RIFIUTI PESCARA: DECO EVIDENZIA EMERGENZE AMBIENTALI

21 Giugno 2010 13:02

Pescara - Cronaca

PESCARA – La Deco Spa ha invitato la Società Ambiente Spa, ex Consorzio comprensoriale per lo smaltimento dei rifiuti solidi urbani dell’area pescarese, e i comuni soci, ad intraprendere, al piu’ presto, tutte le iniziative finalizzate alle attività di recupero dei rifiuti urbani. Ciò soprattutto per preservare le volumetrie residue della discarica di Colle Cese e scongiurare eventuali, non remote, emergenze ambientali.

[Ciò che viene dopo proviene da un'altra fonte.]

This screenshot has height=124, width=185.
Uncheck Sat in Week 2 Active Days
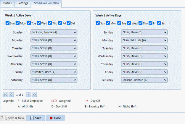point(159,23)
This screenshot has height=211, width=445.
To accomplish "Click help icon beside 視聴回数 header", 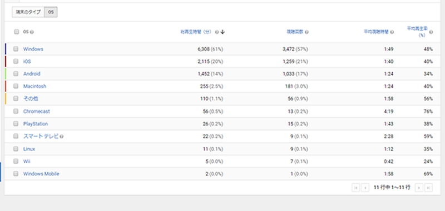I will (x=307, y=32).
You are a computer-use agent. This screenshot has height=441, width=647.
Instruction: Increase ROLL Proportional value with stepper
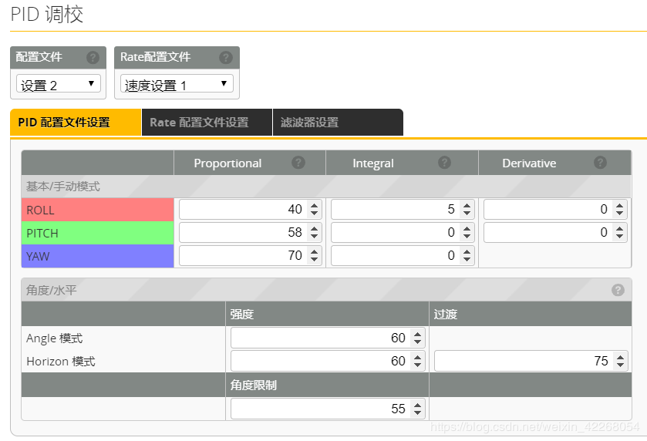tap(315, 205)
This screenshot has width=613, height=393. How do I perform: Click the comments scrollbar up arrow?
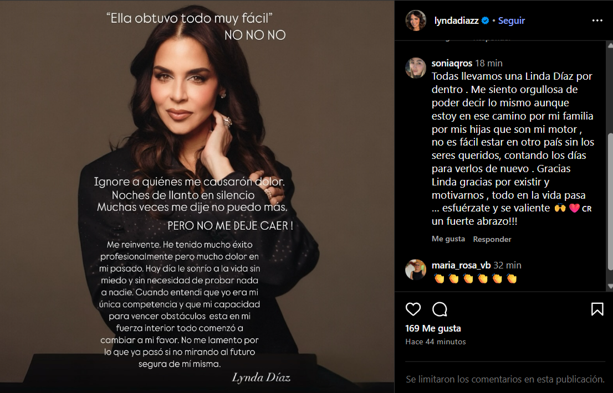pyautogui.click(x=610, y=45)
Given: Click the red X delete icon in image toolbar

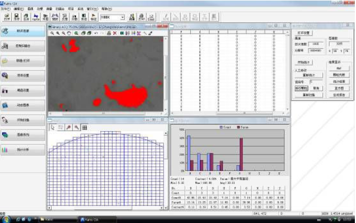Looking at the screenshot, I should 115,33.
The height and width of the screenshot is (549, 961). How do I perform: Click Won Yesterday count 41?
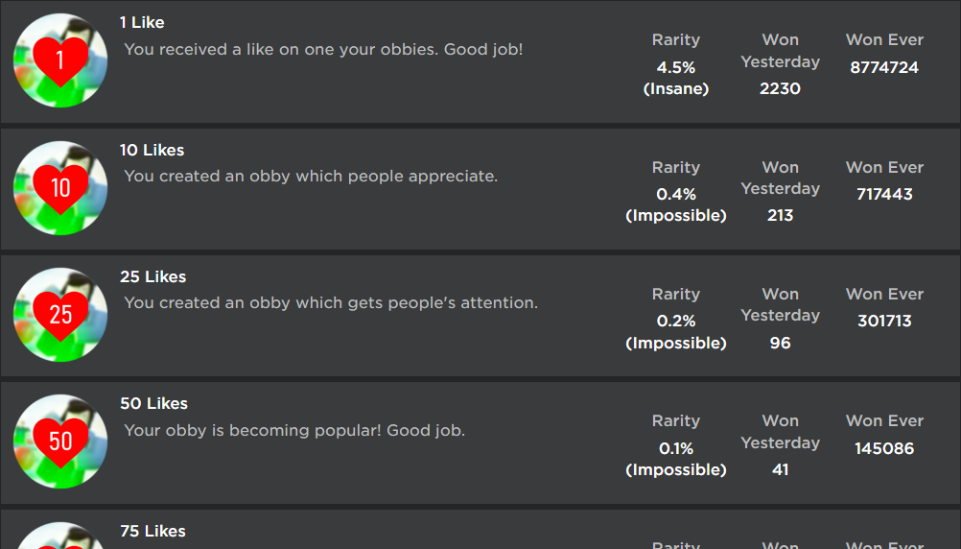780,469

Deco, in adempimento della Convenzione del 2003, si è attivata per l’esecuzione di tutti i servizi inerenti il “ciclo completo del rifiuto” che si articola nelle attività di trasbordo e trasporto, trattamento e bioessiccazione presso l’impianto di Trattamento Meccanico Biologico (TMB), in localita’ Casoni di Chieti, produzione di combustibile da rifiuti, smaltimento degli scarti ed avvio del CDR al recupero energetico.

La medesima società ha anche proposto ad Ambiente Spa, l’applicazione graduale ed agevolata del corrispettivo di recupero, affinche’ i Comuni possano aderire alla proposta senza improvvisi e significativi aumenti tariffari acconsentendo, tra l’altro, a sospendere fino al 19 giugno scorso, l’applicazione del corrispettivo previsto dal contratto per le sole operazioni di trattamento e smaltimento dei rifiuti.

Deco ha dunque agito per agevolare l’adozione di una soluzione operativa, che consentisse ai Comuni della Provincia di Pescara di adeguare la gestione dei rifiuti alle piu’ recenti disposizioni normative, anche e soprattutto per evitare che possa verificarsi un’emergenza ambientale viste le ormai scarse volumetrie residue presso la discarica di Colle Cese, senza peraltro avere a disposizione un’alternativa concreta di smaltimento in discarica.

“Tuttavia – come si legge da una nota – Ambiente non risulta essersi attivata in alcun modo, limitandosi a richiedere alla Deco ulteriori periodi di sospensione degli obblighi già definiti nella Convenzione (per la bioessiccazione con riduzione del 20% dei quantitativi smaltiti in discarica), senza tener conto che l’ulteriore rinvio delle attività di recupero obbligherà i comuni ad affrontare, nel breve periodo, una pesante emergenza rifiuti, con conseguenti oneri economici”.